The opportunity to run a workshop for the Ministry of IT and another under the auspices of the Inter-Islamic Network for IT over the last fortnight provided me with a chance to visit some of the places he had known and told me about many years ago, and it was wonderful to experience the magic of the landscape and generosity of the people in this particular part of Pakistan.
Just before I left, my mother showed me an old map, dating from 1945, on which he had depicted the route he had followed across India, highlighted with a black pen. The map as a whole provides fascinating insights into what the sub-continent looked like before the traumatic events of partition in 1947. Murree is clearly shown, as befits its role as the summer capital of the Punjab Province until 1864, and its beautiful position as well as its relatively cooler climate makes it clear why it was such a popular location, particular for the British living in India. Indeed, it had recently snowed when I visited, even though the weather was much warmer only a relatively short distance away in Islamabad.

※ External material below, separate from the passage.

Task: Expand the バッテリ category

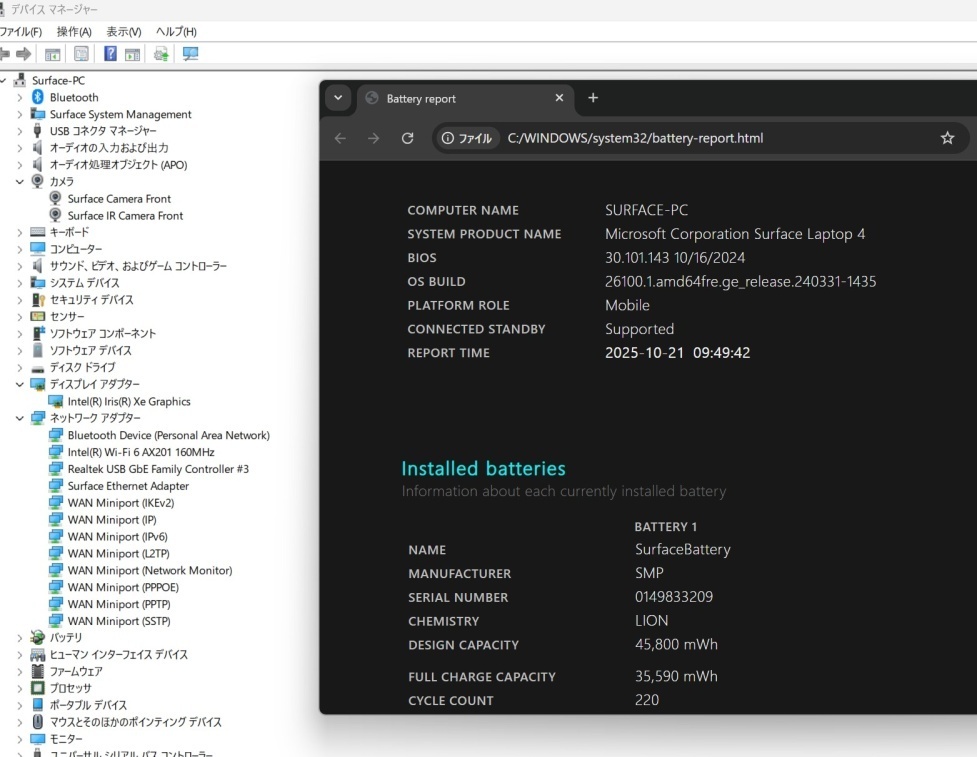Action: [19, 638]
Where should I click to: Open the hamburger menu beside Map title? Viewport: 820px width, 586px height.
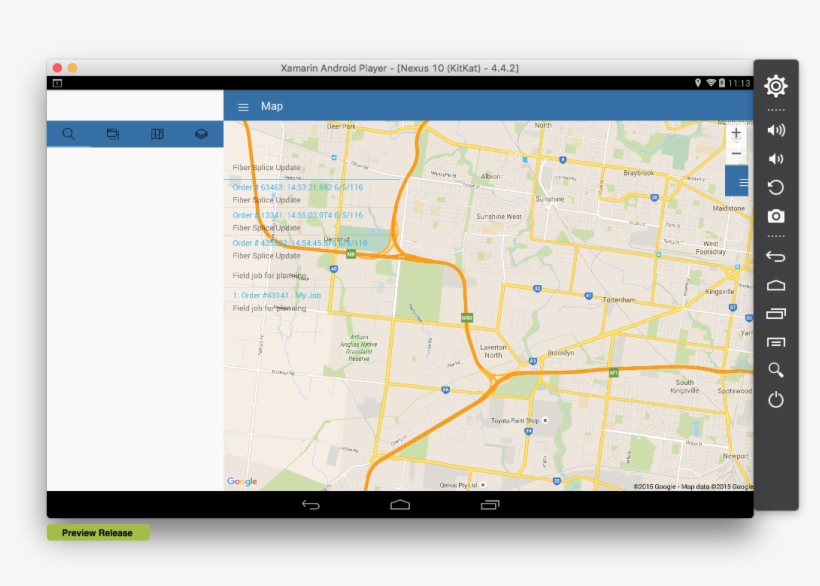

My father had taken some pictures of his time at Murree, and in the village of Tret approximately mid-way between Murree and Islamabad in April 1946, and these provided me with an amazing opportunity to compare how things had changed. First, was the view of the mountains of Kashmir from Kashmir Point in Murree
It was extraordinary to have been able to find almost exactly where he must have stood to take his photograph, and almost equally interesting to note how rather little must have changed since he had been there. He would certainly have recognised my photographs!
He had also taken a photograph of a street scene in Murree, which included a Lloyds Bank building. Unfortunately I was not able to find it any more, but the accompanying photograph shows how very much more crowded the streets are today than they were 70 years ago!
My father clearly loved the mountains and landscapes, and took several photographs of these. Again, I attach one below (labelled “Hills from Murree Road – 5000 feet”), together with one of the hills between Tret and Murree today, albeit from a different viewpoint. Both pictures illustrate a typical settlement on the top of the hills in the mid-distance, but a contrast between them is the difference in forest cover.
I was not able to find exactly where he was based while in Tret, but the photo on the left below shows a 1946 view of the military encampment there with the village in the background on the hill top, and to the right my 2016 photo which might just be of the same buildings. The photo on the right is also particularly interesting because it shows many black flags flying on the buildings, indicating that these houses belong to some of the Shia minority.
Sadly I was not able to locate the old regimental animal lines shown in the picture on the left below, but have matched it with a view of Tret today on the right. My father had been a keen polo player, and had become very fond of one of his horses (Bellezza) in particular, and I recall him being very sad that he had to leave the horse behind on his next assignment. Remarkably, on returning to Islamabad, a friend told me that the old polo ground is still there, and had managed to survive encroachment from the bus station. Next time I visit Pakistan I will have to return and try to find it.
I’m so grateful to everyone who made this visit possible and particularly colleagues in the Ministry of IT, my security team (below), and Asim Malik who accompanied me.